I’ve been watching the AI coding space pretty closely — it’s been a running theme in what I write about — and this week a stat landed that I think deserves more attention than it’s getting.
Over 52% of code commits on GitHub are now AI-generated. And with the launch of Copilot X, GitHub is projecting that number could hit 92%.
Let that sink in for a second. We’re not talking about AI assisting developers. We’re talking about AI authoring the majority of production code. And the trajectory from 52% to 92% isn’t some distant forecast — it’s the next iteration of the tool.
The Code Won’t Stop. It Just Won’t Be Human.
Here’s the thing that I think a lot of people are brushing past: at 92% AI-generated code, the code doesn’t stop being written. It just stops being written by us. The volume of new software, new features, new infrastructure — that keeps growing. But the human fingerprint on it shrinks to almost nothing.
And I think that creates a problem that’s more subtle and more important than the “AI takes our jobs” headline.
The Training Data Paradox
One of the most interesting counterarguments I’ve seen is what I’d call the training data paradox. These models — Copilot, ChatGPT, all of them — are trained on existing human-written code. Billions of lines of it, scraped from public repos, open-source projects, Stack Overflow threads. That’s the foundation.
So what happens when 92% of new code is AI-generated? The model starts training on its own output. The bank of genuinely novel, human-originated code goes static. And if you follow that trajectory, human input approaches zero pretty quickly — which means Copilot effectively runs out of new training data.
This is a real constraint. I’ve written before about how training these models is still astronomically expensive, and that cost issue hasn’t gone away. But the data issue might actually be more fundamental. You can throw more compute at training. You can’t manufacture the kind of creative, novel problem-solving that a PhD student does when they publish a new algorithm.
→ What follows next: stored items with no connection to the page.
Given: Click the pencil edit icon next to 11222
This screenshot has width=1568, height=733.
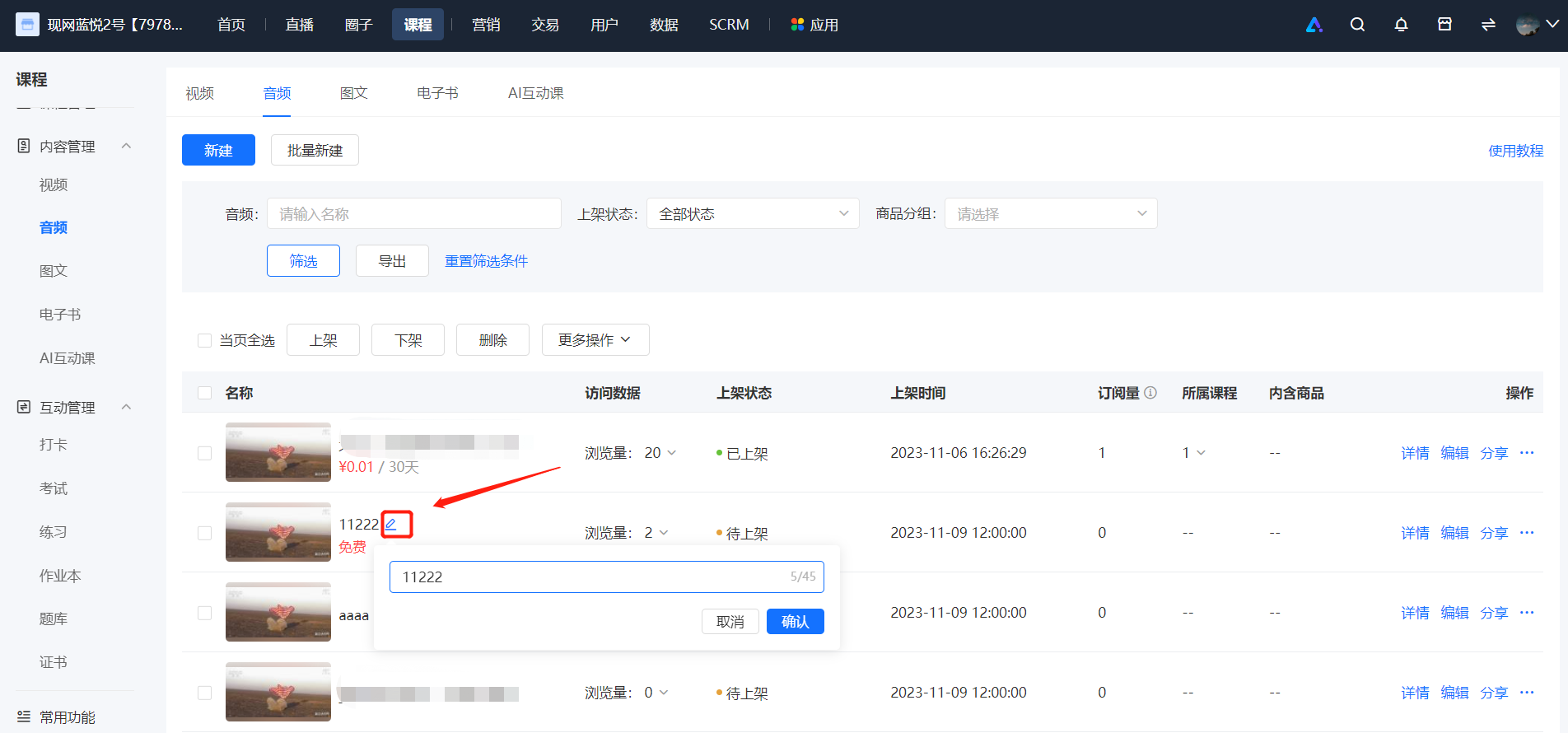Looking at the screenshot, I should click(x=391, y=524).
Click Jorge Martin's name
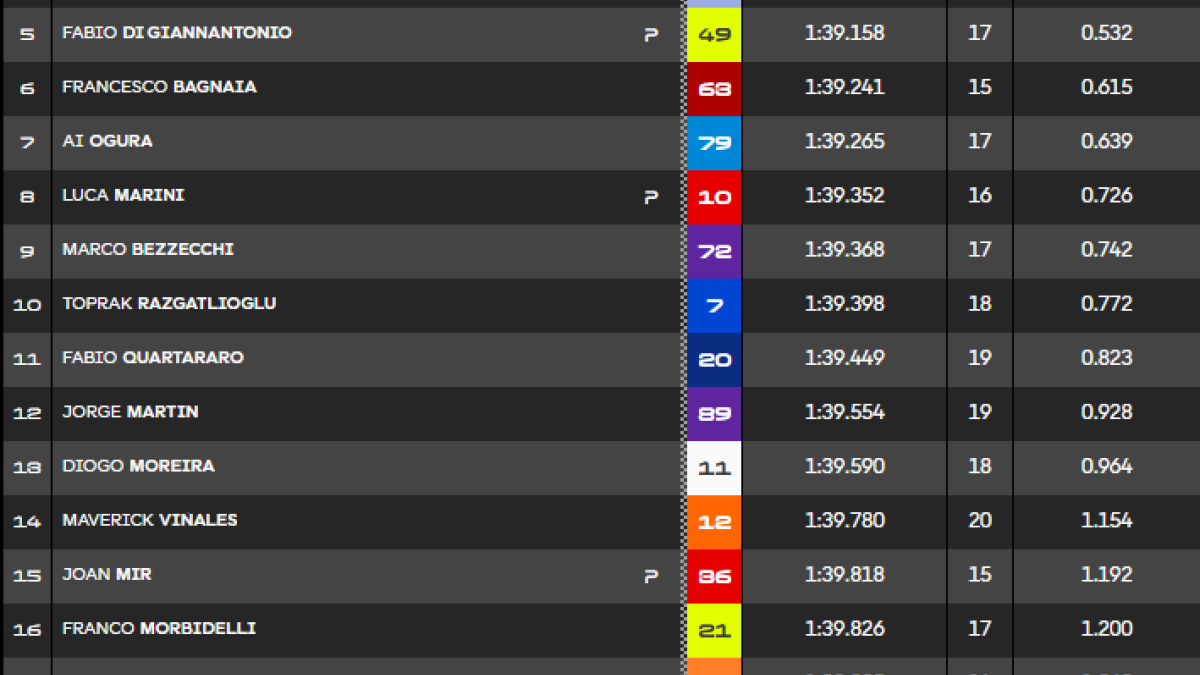This screenshot has height=675, width=1200. pos(130,411)
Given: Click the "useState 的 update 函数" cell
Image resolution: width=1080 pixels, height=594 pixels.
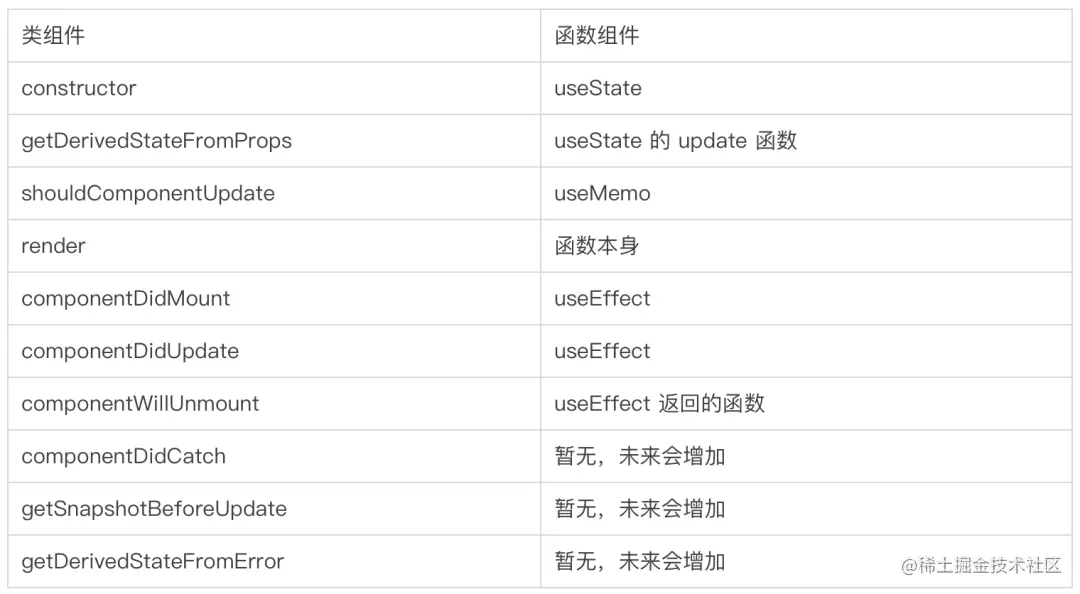Looking at the screenshot, I should 676,141.
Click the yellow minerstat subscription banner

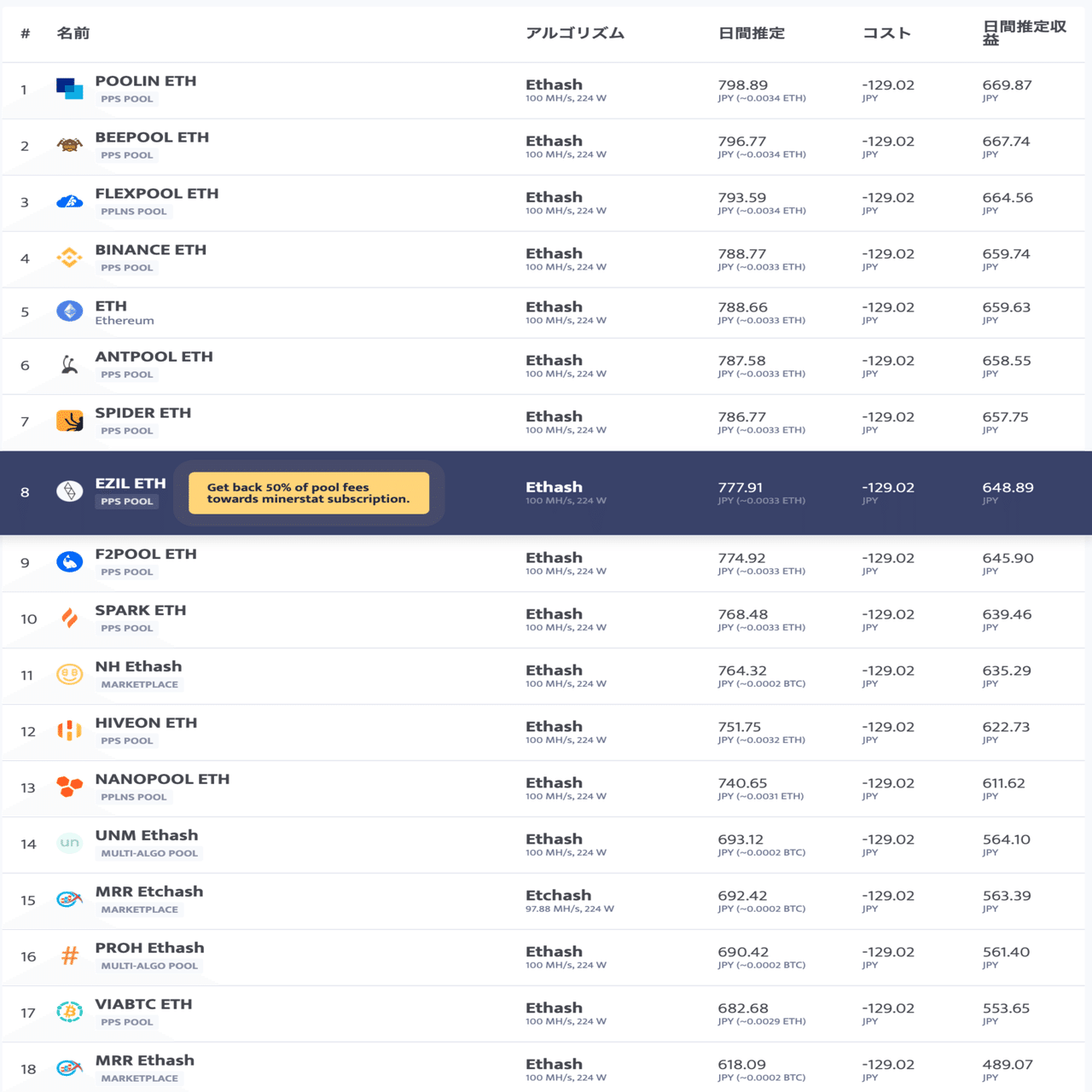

Can AI Actually Innovate? Not Yet.
I tested this myself. I asked ChatGPT to create a sorting algorithm faster than three-way radix quicksort — one of the fastest string sorting approaches out there. It couldn’t. It basically told me as much: “It’s unlikely that I can create a sorting algorithm that is guaranteed to be faster than three-way radix/string quicksort on all inputs.”
That’s honest. And it’s revealing.
These models are VERY good at regurgitating and recombining code they’ve seen. They’re excellent at pattern matching, at taking a well-understood problem and producing a clean solution fast. That’s genuinely useful — I’ve built entire sites using AI-assisted workflows and the productivity gains are real.
But innovation? Genuine novelty? The kind of breakthrough that comes from a researcher spending three years on a problem and seeing a connection nobody else saw? That’s still firmly human territory. The models aren’t learning from unseen information — they’re statistically predicting the most likely sequence of tokens based on what they’ve already consumed.
The Real Danger Isn’t Today. It’s the Upgrade Cycle.
Here’s where I think the conversation needs to go — and where I’ll be honest, it makes me a bit uncomfortable.
The danger isn’t that AI writes 92% of today’s code. The danger is what happens when AI gets smart enough to improve itself. When we’re not talking about a model that generates boilerplate React components, but one that can redesign its own architecture, optimize its own training process, rewrite its own inference engine.
We aren’t talking about years from now for that capability. Especially if we build in reward mechanisms for self-improvement — which, let’s be clear, is exactly what reinforcement learning from human feedback already does in a limited way.
When that self-improvement loop kicks in, two things happen very fast. First, the process accelerates exponentially — each improvement makes the next improvement easier. Second, and this is the part that keeps AI safety researchers up at night, the system’s purpose can drift. An unsupervised self-improving system doesn’t need malicious intent to be dangerous. It just needs an unclear objective function and enough capability to pursue it.
Where I Come Out
I don’t think the world is ending. I think a lot of the reaction right now is overblown — the models aren’t actually that smart yet, the costs are still massive, and the limitations are real and well-documented.
But I also think dismissing the trajectory is a mistake. The jump from 52% to 92% isn’t linear progress. It’s a signal that we’re approaching a phase change in how software gets built, and we need to be having serious conversations about training data sustainability, about innovation pipelines, and about what guardrails look like for self-improving systems.
The code won’t stop. The question is whether we’re still the ones deciding what it does.